‘Digital Ecologies II: Fiction Machines’ – Michelle Atherton presents her ‘Repository of Irrational Gestures’ at symposium at Bath Spa University

Image courtesy of Michelle Atherton - Digital Ecologies Symposium, Bath Spa University banner

Digital Ecologies II: Fiction Machines

Senior Fine Art Lecturer Michelle Atherton presented her research project The Repository of Irrational Gestures (RIGs) in the form of a performance lecture at the Digital Ecologies II Symposium: Fiction Machines, hosted by The Centre for Media Research at Bath Spa University on Tuesday 16 July 2019.

In the introduction to his book Fiction as Method (2017) Jon K Shaw identifies a fictional place called Null Island, a fiction that is located at a point in the centre of the earth where no one can travel to, set amongst the lava.

‘From this unreal centre the machines can tag our photos to map our memories and images onto the material world, can align our satellites to coordinate and connect us across the planet. Whenever we perform one of these actions, we pass through this fiction. We are transported home via the fictional island.’ Jon K Shaw

Our vision of the earth and of each other is increasingly filtered through the operations of a complex assemblage of networked computational writing machines and, as Shaw implies, these exist at the centre of our world and our daily experience. As a result the planet itself is increasingly becoming computational, Nigel Thrift describes how the ‘real’ as we know it is the result of multiple simultaneous ‘writing machines’ using a continuous looping process of algorithms.

Humans now exist within complex informational spaces that produce affects, simulate, analyse and respond to user and environmental data. Within these conditions fiction and reality become increasingly blurred, machine and human voices difficult to distinguish.

These machines allow for the generation of complex webs of fabulation which exist in a plethora of contexts from corporate identities to labyrinthine brand stories, to political propaganda and the operations of the derivatives market.

Furthermore our understanding of the ecological is itself increasingly filtered through multiple layers of networked technologies, sensors, algorithms and data visualisations. Jennifer Gabrys discusses the notion of ‘planetary scale computerisation’ and how this leads to the generation of ‘new living conditions, subjectivities, and imaginaries’ (Gabrys, 2016).

Image courtesy of Michelle Atherton - Digital Ecologies Symposium, Bath Spa University

Within this context new fictional strategies within creative practice emerge as important weapons for critique, intervention, speculation and change. As Simon O’Sullivan notes: fiction can be used not as a matter of ‘make believe’ but rather in a Ranciere sense of forging the real to better approximate historical and contemporary experience. 

In the symposium we ask how fictional methods are being employed to rethink and renegotiate our relationship with current and future technologies; how such methods can be used from activist and political perspectives; how they can address and critique post-truth conditions; how they can reveal forgotten histories and non-human perspectives; and how they can be used to speculate on, and design, new futures.

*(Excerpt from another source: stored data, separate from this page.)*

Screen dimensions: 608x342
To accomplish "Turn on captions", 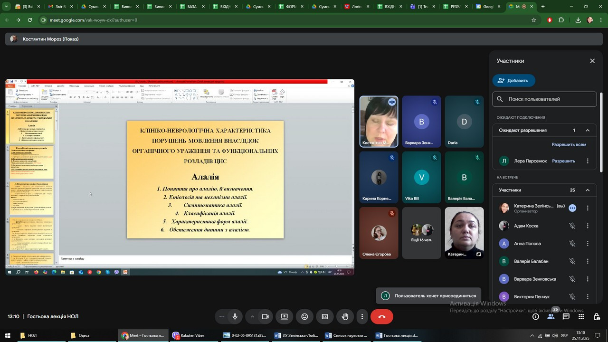I will (x=325, y=317).
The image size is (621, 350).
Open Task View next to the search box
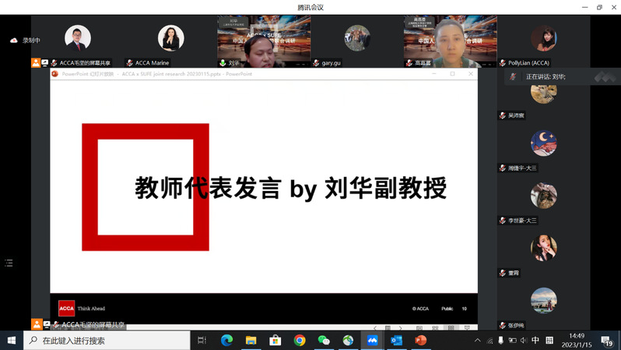202,341
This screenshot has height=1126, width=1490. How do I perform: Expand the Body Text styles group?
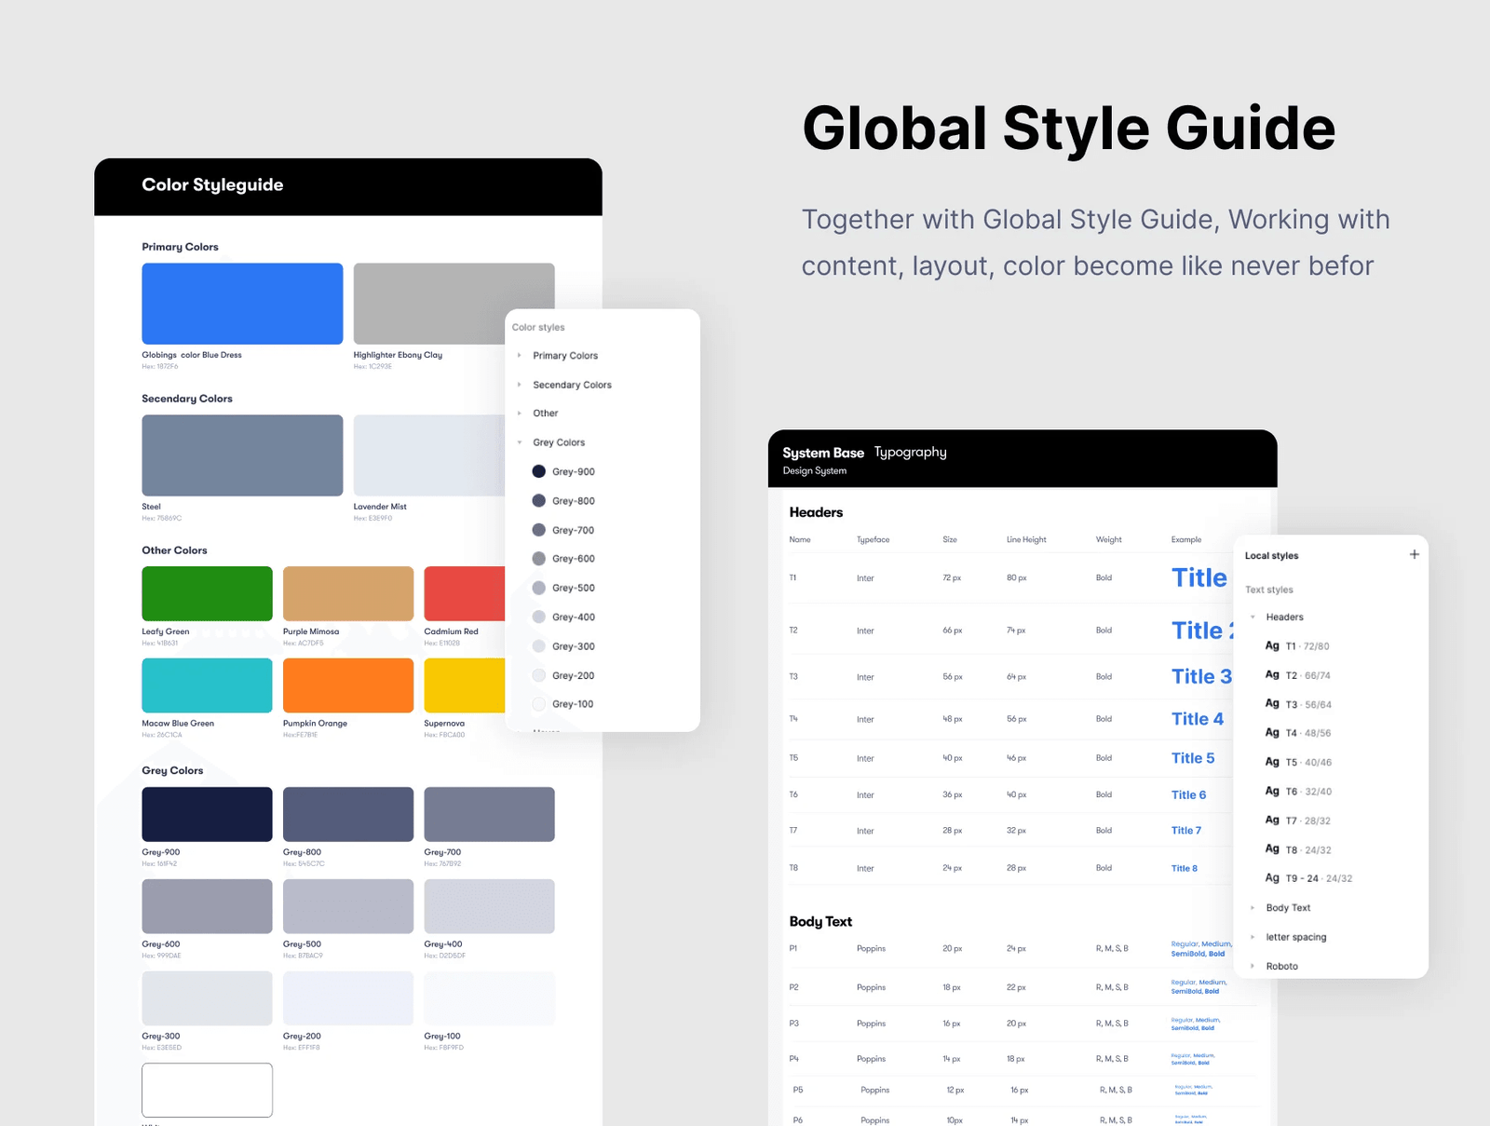click(1253, 908)
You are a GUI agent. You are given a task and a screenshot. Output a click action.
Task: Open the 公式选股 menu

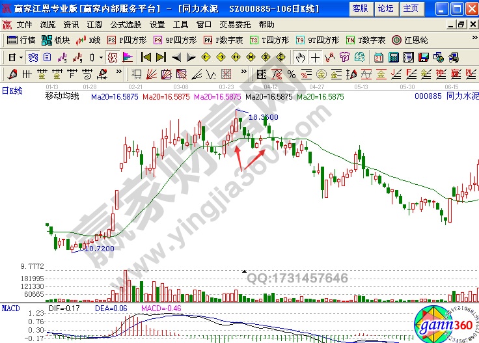(x=126, y=24)
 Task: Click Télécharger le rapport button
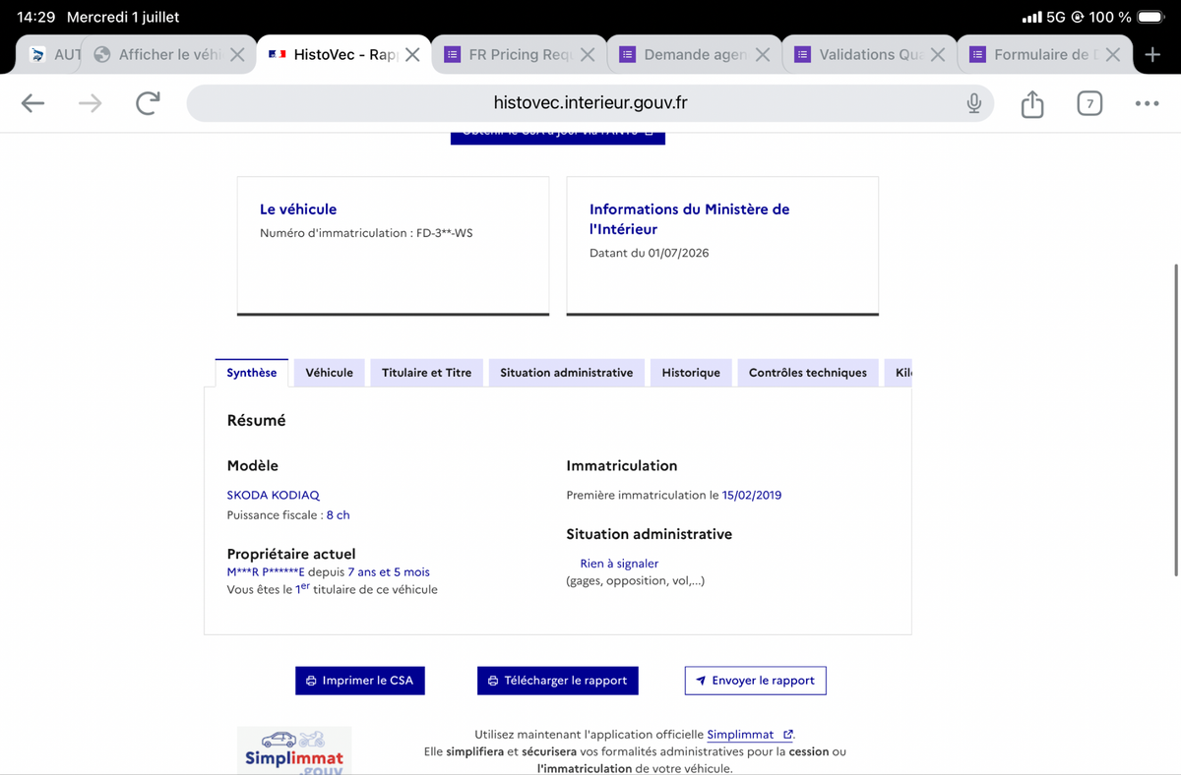[558, 681]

As Benjamin Bratton notes: ‘Our shared design project will require both different relationships to machines (carbon based machines and otherwise) and a more promiscuous figurative imagination.

Keynote speakers included Professor Simon O’Sullivan, Professor of Art, Theory and practice, Goldsmiths College and Dr Tony David-Sampson, Reader in Digital Media Culture and Communication, University of East London.

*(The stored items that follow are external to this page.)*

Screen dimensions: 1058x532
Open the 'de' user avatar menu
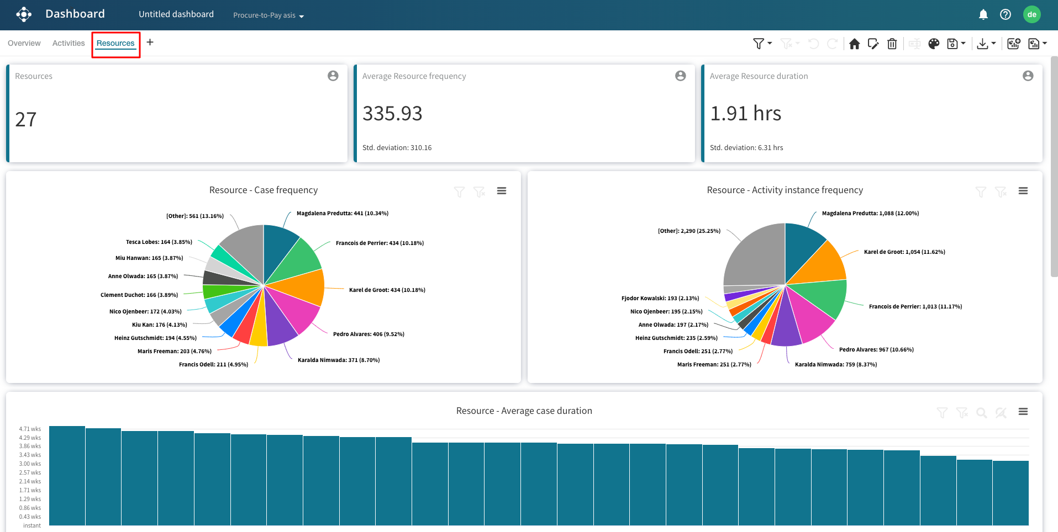pyautogui.click(x=1031, y=15)
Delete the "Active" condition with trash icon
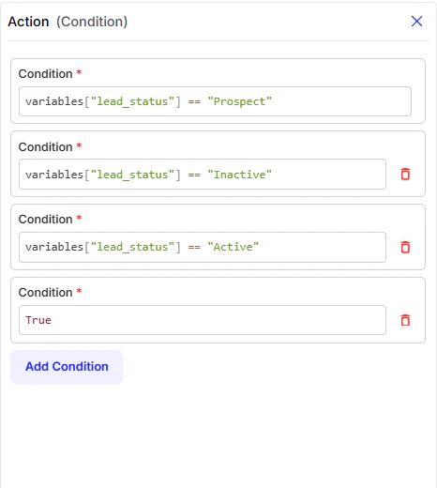This screenshot has width=437, height=488. 405,247
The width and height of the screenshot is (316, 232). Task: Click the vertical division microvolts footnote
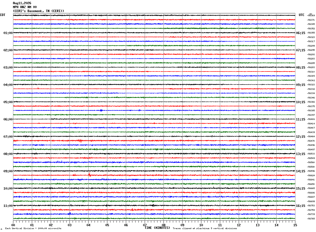[x=33, y=228]
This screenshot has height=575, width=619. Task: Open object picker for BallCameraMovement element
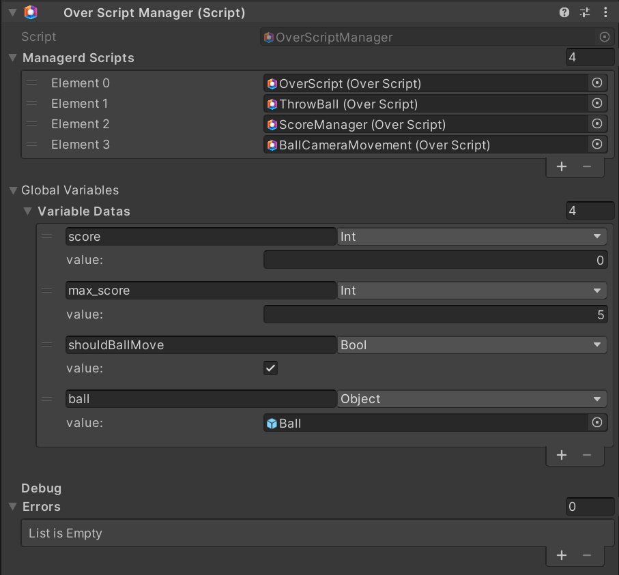[597, 145]
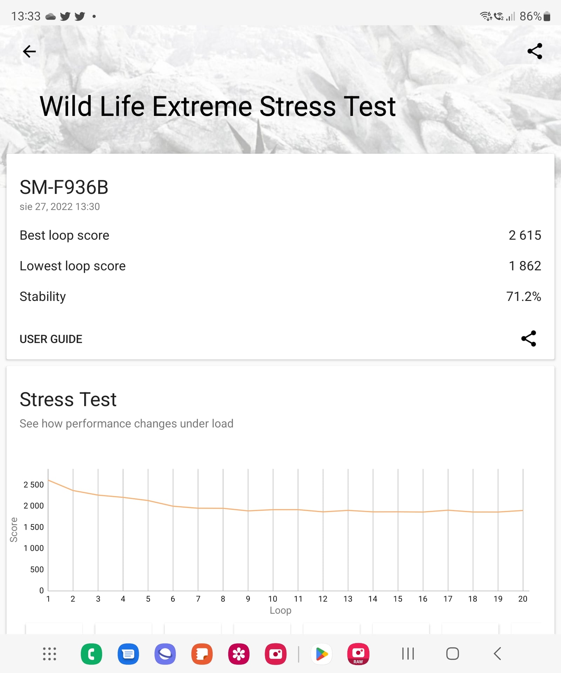
Task: Tap the share icon in header
Action: (535, 51)
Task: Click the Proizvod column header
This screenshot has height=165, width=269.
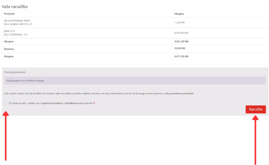Action: point(9,14)
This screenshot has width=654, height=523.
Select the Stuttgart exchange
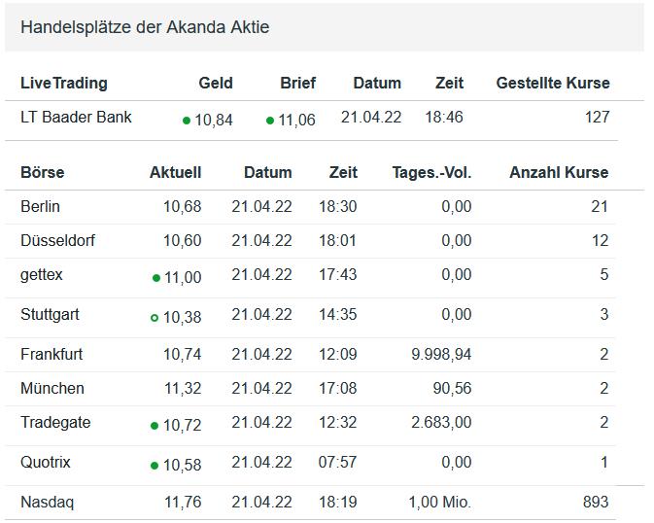pos(50,314)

Other participating artist and academics were Ami Clarke, Jennet Thomas, Rod Dickinson, Charlie Tweed, Andy Weir, Harry Meadows, Ada Hao, Ramon Bloomberg, Bjørn erik Haugen, Hugh Frost, Garfield Benjamin, John Wild, Alberto Micali, Maud Craigie, Michelle Atherton, Rebecca Smith, Stephanie Moran and Alex Hogan, Teodora Fartan and Mikey Georgeson. 

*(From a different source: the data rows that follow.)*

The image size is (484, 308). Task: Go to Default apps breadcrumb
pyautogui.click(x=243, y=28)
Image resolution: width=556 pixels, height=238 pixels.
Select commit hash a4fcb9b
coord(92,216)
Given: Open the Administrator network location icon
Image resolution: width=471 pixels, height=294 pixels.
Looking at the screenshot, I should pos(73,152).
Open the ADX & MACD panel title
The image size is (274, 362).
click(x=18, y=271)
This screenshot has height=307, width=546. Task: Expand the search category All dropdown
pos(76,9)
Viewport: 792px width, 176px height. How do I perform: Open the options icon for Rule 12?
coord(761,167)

Digital Ecologies II: Fiction Machines
Bath Spa University
Tuesday 16 July 2019, 9AM – 5PM

Michelle Atherton is an artist working with images and temporal states, that is researching particular moments or sets of conditions in our collective histories. The aim of the work is to probe these entanglements and the complexities that surround us. All her work is image-based, holding a long-standing fascination with the fact that images appear to be all front. Part of the research investigates the potency of the image in its rhetorical and ambiguous forms; and our encounters with it. The work often incorporates video, photography, sound, collage and writing. The work cultivates a type of image-dissonance, through a series of after or pre-images. Her artwork and research has been supported by the Arts Council UK and the Arts and Humanities Research Council and shown throughout Europe in variety of contexts including galleries and museums, festivals, and conferences, and via publication.